Сюити с недоумением посмотрел на Синго.
– Разговор шел о семенах лотоса. Семена древнего лотоса проросли, и распустились цветы – об этом в газете писали.
– Что ты говоришь? Сюити закурил сигарету.
– Ты спрашивал у Кикуко, не собирается ли она родить, и. вконец ее расстроил.
– Почему?
– Потому что пока она не может.
– Ну, а как ребенок у этой Кинуко? Сюити стало не по себе, но он сдержался.
– Мне говорили, ты ходил туда. И оставил, я слышал, чек. Не следовало этого делать.
– Как ты узнал об этом?
– Я узнал стороной. С Кинуко мы больше не встречаемся.
– Ребенок у нее от тебя?
– Кинуко уверяет, что нет…
_Что бы она ни говорила, речь идет о твоей совести. Ты согласен? – Голос Синго дрожал.
– Честно говоря – не знаю.
– Как это так?
– Сколько бы я ни терзался, с этой одержимой женщиной мне не сладить.
– Все равно она терзается гораздо больше тебя. И Кикуко тоже.
– Но теперь, когда мы расстались, я думаю, она снова заживет, как раньше, по своему разумению.
– Разве это порядочно? Неужели тебе в самом деле не хочется знать, твой это ребенок или нет? Или, может быть, совесть все-таки подсказывает тебе, от кого у нее ребенок?
Сюити не ответил. Лишь хлопал своими чересчур красивыми для мужчины глазами.
На столе Синго в фирме лежала открытка с траурной каемкой. Приятель, болевший раком печени, он был, правда, совсем плох, но умер как-то уж слишком быстро, подумал Синго.
Может, все-таки кто-то дал ему яду? Возможно, он просил об этом не одного Синго. Или, может быть, покончил с собой еще каким-нибудь способом?
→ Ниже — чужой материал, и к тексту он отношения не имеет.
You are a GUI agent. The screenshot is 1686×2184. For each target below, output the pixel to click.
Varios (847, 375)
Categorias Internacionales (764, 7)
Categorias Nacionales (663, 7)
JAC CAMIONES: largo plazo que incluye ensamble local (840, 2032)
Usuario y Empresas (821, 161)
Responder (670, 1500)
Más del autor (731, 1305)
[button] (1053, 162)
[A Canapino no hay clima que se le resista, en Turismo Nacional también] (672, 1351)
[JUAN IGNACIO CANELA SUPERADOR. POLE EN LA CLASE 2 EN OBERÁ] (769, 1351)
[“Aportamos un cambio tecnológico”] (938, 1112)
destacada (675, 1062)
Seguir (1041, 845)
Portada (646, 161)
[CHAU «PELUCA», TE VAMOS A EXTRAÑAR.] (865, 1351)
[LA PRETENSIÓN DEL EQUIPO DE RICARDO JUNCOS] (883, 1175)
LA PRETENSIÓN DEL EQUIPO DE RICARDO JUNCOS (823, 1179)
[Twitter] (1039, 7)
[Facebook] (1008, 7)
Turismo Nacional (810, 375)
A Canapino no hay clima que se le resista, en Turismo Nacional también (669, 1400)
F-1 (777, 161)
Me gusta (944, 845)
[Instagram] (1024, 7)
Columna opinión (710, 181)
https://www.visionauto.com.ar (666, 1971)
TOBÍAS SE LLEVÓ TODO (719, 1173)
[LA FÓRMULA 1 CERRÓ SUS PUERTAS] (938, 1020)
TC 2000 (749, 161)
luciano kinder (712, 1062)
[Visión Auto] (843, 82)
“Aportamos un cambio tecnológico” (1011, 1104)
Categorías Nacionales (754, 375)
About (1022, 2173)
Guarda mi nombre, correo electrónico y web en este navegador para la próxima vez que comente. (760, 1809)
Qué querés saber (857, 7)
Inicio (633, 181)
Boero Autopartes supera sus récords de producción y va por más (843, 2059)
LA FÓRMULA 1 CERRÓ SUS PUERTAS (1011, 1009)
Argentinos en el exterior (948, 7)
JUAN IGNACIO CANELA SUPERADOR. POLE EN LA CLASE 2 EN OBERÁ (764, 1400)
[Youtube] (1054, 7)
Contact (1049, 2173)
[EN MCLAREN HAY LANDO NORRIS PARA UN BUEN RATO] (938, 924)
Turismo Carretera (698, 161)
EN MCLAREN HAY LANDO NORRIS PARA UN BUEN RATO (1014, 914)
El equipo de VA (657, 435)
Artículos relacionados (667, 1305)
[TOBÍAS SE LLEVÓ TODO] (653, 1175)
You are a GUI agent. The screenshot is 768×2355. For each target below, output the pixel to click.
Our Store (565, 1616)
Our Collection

Было еще одно письмо – от Танидзаки. Хидэко извещала его, что перешла работать в другой салон. Вскоре после нее Кинуко тоже ушла оттуда и переехала в Нумадзу, писала Хидэко. В Токио это трудно, а в Нумадзу она сможет открыть небольшую собственную мастерскую, сказала она Хидэко.
Хидэко, правда, об этом не написала, но, может быть, Кинуко решила уехать в Нумадзу, чтобы тайно родить ребенка, подумал Синго.
Неужели, как и говорил Сюити, Кинуко решила снова жить самостоятельно, по собственному разумению, порвать всякие связи и с Сюити и с Синго?
Какое-то время Синго сидел неподвижно, глядя на сверкавшие в окне, умытые солнечные лучи.
Икэда, которая жила с Кинуко, осталась одна, – каково ей сейчас?
Синго решил непременно встретиться с Икэда или Хидэко и расспросить о Кинуко.
Во второй половине дня он пошел выразить соболезнование семье покойного приятеля. Там Синго впервые узнал, что его жена умерла еще семь лет назад. Он жил, видимо, в семье старшего сына, у которого было пятеро детей. Ни сын, ни внуки не были похожи на покойного приятеля.
Синго было интересно узнать, действительно ли он покончил с собой, но спрашивать об этом, естественно, не следовало.
Среди цветов, лежавших у гроба, было много хризантем.
Когда Синго, вернувшись в фирму, просматривал с Нацуко документы, неожиданно позвонила по телефону Кикуко. Не случилось ли чего, забеспокоился Синго.
– Кикуко? Где ты? В Токио?
– Да. Ездила к своим. – Чувствовалось, что она улыбается. – Мама сказала, что хочет поговорить со мной, вот я и поехала, а никакого дела у нее нет. «Просто стало скучно, говорит, решила посмотреть на тебя».
– Понятно.
У Синго отлегло от сердца. Может быть, и потому, что по телефону у Кикуко был совсем девичий голос, но не только поэтому.
– Отец, вы уже едете домой?
I– Да. Может, поедем все вместе?
– Хорошо. Мне так хотелось ехать с вами – и я позвонила.
– Прекрасно. Если у тебя есть еще дела, не торопись. Я предупрежу Сюити.
– Дел никаких нет, я уже собралась домой.
– Тогда, может, ты заедешь в фирму?
– А это удобно? Я-то думала подождать вас на вокзале.
– Нет, лучше приезжай сюда. Возьмем с собой Сюити. Перекусим втроем – и домой.
– Я ему звонила, сказали, куда-то вышел, на месте его нет.
– Что ты говоришь?
– Можно, я все равно прямо сейчас приеду? Дела свои я уже закончила.
У Синго горело лицо, он неожиданно четко увидел улицу за окном.